Exactly WHAT is an mpmath function ?

It is not a sympy expression, and it is also not a python function. How do I do manipulations on arbitrary expressions?

It would appear that I cannot take approximations of arbitrary sympy expressions in the documentation. http://docs.sympy.org/dev/modules/mpmath/calculus/approximation.html

How do I take arbitrary approximations ( Pade / Cheby Chev / Fourier ) to arbitrary sympy expressions?

EDIT:

So an example of what I am looking for is the following approximation:

#Start with a sympy expression of (a, b, x)
expressionString = 'cos(a*x)*sin(b*x)*(x**2)'
expressionSympy = sympy.parsing.sympy_parser.parse_expr(expressionString)

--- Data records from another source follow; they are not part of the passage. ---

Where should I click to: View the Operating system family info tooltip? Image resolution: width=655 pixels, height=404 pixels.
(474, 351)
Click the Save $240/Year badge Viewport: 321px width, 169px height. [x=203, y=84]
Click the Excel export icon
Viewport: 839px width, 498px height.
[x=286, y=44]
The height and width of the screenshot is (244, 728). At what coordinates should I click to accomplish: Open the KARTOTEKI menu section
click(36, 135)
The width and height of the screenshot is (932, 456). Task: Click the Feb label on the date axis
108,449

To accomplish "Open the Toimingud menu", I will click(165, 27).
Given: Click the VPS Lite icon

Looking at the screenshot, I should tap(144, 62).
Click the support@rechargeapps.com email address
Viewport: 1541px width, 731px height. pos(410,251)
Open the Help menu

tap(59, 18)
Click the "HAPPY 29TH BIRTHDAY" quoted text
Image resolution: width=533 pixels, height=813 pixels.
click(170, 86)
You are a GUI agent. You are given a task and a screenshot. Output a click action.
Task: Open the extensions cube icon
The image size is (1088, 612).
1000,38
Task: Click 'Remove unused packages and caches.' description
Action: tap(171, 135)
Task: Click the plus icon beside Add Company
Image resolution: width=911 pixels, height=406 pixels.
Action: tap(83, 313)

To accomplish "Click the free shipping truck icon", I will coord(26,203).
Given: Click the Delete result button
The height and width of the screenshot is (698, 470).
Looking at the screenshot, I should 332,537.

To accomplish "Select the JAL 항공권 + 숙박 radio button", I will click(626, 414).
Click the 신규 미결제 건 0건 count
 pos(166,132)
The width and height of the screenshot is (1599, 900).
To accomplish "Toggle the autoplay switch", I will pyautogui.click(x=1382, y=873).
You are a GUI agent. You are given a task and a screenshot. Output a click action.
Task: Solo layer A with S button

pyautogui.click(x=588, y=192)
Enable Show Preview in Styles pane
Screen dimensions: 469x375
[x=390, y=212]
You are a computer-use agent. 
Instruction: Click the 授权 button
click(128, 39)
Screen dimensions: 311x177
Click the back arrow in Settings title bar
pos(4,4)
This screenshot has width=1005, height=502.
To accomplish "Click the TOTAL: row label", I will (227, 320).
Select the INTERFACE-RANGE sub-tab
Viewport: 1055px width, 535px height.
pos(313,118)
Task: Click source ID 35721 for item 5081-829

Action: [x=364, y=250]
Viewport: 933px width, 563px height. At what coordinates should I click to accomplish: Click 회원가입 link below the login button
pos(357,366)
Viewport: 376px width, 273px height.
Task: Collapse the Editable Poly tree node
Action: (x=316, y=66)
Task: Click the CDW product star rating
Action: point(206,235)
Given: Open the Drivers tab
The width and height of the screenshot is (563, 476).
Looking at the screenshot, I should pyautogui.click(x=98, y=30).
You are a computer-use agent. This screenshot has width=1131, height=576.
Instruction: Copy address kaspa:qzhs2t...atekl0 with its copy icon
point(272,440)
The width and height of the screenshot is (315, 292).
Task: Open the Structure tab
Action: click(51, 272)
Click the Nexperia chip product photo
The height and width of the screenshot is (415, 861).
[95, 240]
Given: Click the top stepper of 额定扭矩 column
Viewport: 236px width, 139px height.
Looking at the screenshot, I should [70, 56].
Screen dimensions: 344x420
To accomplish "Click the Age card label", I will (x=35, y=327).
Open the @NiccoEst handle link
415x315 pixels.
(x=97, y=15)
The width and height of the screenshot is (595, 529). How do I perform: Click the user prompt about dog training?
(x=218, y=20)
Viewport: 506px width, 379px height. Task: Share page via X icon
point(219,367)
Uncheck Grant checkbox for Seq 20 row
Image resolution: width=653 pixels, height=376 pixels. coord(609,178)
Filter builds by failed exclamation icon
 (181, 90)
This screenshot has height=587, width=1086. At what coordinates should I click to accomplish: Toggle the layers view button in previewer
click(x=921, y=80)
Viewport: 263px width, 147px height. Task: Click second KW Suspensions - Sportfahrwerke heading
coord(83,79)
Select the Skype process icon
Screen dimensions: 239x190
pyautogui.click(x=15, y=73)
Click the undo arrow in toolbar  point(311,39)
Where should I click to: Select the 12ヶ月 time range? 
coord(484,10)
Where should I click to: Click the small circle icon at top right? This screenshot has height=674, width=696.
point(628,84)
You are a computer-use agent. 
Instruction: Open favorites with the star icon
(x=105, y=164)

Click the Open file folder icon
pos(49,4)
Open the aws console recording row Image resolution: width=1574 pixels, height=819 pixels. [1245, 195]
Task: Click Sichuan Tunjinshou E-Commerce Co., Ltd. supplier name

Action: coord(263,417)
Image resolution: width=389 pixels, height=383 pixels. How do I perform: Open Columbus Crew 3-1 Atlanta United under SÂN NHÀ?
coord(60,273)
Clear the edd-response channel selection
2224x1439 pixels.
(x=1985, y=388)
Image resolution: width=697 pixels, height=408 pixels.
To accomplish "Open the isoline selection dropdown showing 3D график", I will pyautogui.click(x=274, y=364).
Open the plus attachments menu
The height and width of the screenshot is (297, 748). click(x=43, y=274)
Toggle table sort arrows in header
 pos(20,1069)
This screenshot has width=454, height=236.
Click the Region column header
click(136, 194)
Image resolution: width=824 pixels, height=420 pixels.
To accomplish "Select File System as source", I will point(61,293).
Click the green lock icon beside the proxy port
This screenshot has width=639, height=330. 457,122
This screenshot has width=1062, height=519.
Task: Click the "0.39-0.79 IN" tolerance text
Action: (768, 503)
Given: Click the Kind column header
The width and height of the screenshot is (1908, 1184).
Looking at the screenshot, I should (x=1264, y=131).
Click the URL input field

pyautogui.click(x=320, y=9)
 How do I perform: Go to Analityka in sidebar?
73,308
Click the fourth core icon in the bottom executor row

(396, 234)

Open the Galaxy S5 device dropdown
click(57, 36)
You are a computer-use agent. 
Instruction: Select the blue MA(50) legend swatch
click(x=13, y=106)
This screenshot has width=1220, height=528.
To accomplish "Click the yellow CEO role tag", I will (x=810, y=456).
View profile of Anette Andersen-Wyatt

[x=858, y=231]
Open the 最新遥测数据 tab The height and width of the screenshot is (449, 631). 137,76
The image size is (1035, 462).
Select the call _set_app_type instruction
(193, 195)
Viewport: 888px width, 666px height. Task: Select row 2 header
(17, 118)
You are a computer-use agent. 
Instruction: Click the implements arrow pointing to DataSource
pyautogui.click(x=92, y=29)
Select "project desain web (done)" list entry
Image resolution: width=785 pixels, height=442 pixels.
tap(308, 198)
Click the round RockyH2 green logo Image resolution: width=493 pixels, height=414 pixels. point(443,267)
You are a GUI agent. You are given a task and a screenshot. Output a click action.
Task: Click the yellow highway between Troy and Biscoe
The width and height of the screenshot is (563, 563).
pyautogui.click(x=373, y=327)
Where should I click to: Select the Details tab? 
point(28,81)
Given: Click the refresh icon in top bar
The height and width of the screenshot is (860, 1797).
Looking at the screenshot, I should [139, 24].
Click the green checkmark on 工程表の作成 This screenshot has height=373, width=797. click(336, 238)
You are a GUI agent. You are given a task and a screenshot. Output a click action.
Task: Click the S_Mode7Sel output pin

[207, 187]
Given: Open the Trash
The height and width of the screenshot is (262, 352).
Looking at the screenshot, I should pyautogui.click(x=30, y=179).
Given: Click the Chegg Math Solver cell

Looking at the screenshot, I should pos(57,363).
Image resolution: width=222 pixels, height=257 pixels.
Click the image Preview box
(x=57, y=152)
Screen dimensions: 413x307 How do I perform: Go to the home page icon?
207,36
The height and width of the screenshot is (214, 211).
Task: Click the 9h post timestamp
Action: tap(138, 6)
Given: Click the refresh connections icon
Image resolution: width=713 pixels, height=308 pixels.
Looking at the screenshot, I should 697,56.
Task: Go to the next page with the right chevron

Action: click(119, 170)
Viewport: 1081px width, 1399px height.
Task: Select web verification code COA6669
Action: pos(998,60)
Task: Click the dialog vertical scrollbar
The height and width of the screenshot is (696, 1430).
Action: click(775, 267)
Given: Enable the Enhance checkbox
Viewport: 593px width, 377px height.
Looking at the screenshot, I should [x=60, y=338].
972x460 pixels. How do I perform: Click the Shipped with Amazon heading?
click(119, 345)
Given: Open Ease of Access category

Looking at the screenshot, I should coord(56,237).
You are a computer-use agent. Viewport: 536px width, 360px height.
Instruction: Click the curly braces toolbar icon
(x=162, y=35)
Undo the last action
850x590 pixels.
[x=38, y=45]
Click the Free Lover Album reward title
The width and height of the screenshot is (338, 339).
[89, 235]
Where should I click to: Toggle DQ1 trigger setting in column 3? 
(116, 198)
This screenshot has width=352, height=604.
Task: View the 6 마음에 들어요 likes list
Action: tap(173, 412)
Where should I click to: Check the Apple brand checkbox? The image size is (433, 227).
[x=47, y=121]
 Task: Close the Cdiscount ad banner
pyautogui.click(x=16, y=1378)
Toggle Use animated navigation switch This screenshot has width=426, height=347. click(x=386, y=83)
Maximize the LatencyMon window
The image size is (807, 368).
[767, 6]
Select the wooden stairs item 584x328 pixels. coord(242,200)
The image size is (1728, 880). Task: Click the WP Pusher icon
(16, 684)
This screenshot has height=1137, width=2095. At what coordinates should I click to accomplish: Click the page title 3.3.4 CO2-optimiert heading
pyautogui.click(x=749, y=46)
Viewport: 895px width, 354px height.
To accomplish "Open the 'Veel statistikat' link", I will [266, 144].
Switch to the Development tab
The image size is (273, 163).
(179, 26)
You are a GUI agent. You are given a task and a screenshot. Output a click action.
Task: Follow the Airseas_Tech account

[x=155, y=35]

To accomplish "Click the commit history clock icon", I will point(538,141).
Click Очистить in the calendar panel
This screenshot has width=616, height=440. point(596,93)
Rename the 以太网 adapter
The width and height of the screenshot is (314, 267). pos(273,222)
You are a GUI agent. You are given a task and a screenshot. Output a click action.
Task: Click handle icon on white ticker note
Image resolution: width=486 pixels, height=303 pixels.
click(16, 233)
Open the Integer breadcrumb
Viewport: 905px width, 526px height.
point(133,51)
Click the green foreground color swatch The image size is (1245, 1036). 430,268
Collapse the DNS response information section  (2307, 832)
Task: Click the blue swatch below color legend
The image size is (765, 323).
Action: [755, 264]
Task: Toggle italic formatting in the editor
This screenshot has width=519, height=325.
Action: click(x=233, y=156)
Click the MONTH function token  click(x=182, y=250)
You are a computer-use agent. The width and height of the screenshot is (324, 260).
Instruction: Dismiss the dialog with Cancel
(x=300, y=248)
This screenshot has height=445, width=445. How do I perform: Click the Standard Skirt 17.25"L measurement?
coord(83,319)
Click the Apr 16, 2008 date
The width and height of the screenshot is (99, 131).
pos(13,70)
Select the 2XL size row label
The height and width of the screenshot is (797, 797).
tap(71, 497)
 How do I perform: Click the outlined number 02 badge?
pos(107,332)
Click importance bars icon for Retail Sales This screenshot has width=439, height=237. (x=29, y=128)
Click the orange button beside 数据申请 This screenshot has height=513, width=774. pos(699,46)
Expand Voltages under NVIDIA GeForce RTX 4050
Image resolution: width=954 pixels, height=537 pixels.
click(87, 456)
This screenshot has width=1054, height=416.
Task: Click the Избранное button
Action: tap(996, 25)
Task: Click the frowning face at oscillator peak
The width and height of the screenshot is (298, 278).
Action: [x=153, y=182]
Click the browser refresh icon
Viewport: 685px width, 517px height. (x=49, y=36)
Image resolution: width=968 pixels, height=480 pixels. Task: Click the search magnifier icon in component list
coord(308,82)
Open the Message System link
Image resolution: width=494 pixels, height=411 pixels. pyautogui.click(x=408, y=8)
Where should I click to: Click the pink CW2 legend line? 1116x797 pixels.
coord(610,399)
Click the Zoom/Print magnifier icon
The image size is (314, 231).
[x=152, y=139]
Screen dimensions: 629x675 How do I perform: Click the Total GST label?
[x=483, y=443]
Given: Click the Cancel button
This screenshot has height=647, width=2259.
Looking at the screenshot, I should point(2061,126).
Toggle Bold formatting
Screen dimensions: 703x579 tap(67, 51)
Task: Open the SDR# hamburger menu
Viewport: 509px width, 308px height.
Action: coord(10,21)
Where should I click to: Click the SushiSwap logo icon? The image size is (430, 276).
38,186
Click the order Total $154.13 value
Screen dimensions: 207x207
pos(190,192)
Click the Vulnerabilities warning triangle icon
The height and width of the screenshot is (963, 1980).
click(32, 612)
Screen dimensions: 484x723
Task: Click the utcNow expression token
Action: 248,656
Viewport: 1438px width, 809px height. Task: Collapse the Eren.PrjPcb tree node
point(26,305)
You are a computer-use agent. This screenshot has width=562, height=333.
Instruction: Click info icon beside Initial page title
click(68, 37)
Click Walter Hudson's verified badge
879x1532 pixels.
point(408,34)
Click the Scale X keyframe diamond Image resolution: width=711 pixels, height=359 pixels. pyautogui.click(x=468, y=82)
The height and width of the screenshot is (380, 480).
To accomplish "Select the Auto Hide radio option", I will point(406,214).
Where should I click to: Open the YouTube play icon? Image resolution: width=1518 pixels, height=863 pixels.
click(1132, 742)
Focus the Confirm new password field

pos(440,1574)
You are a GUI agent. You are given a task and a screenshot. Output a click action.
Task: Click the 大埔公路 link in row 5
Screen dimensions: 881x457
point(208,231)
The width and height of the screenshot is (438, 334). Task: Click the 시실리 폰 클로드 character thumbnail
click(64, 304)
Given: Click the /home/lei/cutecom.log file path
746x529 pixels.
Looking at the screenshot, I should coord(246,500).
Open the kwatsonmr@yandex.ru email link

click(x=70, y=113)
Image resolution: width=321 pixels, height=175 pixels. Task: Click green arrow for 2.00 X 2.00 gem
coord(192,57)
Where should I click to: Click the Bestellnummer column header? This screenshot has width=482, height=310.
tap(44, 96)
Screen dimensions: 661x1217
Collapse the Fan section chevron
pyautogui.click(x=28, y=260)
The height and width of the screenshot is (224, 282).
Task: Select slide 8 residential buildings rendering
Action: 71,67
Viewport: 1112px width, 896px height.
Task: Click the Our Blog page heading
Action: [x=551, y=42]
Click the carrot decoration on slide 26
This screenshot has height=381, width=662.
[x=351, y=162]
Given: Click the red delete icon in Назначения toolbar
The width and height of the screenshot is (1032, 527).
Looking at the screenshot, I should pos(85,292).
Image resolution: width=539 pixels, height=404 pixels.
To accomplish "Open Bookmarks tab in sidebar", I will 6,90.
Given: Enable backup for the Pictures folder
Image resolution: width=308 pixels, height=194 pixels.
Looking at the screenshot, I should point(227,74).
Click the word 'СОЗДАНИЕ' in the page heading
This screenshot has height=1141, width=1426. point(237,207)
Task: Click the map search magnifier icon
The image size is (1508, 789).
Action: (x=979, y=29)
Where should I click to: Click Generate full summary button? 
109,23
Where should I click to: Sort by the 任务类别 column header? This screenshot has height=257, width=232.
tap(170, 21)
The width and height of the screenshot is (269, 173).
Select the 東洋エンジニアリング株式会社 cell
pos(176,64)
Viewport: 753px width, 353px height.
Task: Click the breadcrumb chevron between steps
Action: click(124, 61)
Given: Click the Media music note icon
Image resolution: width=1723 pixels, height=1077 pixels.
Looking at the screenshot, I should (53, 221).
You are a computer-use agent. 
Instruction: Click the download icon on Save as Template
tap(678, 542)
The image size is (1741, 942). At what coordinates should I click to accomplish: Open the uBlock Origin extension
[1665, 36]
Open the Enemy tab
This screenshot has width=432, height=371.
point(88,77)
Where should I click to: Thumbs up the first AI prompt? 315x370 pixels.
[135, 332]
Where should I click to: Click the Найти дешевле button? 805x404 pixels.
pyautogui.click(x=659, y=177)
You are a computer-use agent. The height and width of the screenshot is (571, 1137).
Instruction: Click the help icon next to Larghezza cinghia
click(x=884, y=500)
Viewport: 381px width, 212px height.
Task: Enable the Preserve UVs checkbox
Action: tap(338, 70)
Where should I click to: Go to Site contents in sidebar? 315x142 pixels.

#Do not want to decide on value of `a or b` in advance.
#Do want approximation with respect to x:

wantedSympyExpression = SympyChebyChev( expressionSympy, sympy.Symbol('x') ) 

Result could either be a list of coefficient expressions that are functions of a, and b:

wantedSympyExpressionCoefficients = [ Coef0Expression(a,b), Coef1Expression(a,b), ... , CoefNExpression(a,b)]

OR the result could be the entire sympy expression itself (which is itself a function of a, b):

wantedSympyExpression = Coef0Expression(a,b) + Coef1Expression(a,b) *(x**2) + ... + CoefNExpression(a,b) (x**N)

Note that a and b are not chosen in advance of performing the approximation.

Answer 1

mpmath functions are ordinary Python functions. They simply do their math in arbitrary-precision arithmetic.

But the above does not make any sense, because I know that derivatives cannot be taken of a python function.

You can't take the derivative symbolically, but you can compute an approximation of the derivative by evaluating the function several times and using numerical differentiation techniques. This is what sympy.mpmath.taylor does. Quoting the docs:

The coefficients are computed using high-order numerical differentiation. The function must be possible to evaluate to arbitrary precision.

Answer 2

If you have a SymPy expression and want to evaluate it to arbitrary precision, use evalf, like

sympy.sin(1).evalf(100)

You can use sin(x).evalf(100, subs={x:1}) to replace the x with 1 before evaluating. evalf uses mpmath under the hood, so this will give you the same result that mpmath would, but without having to use mpmath directly.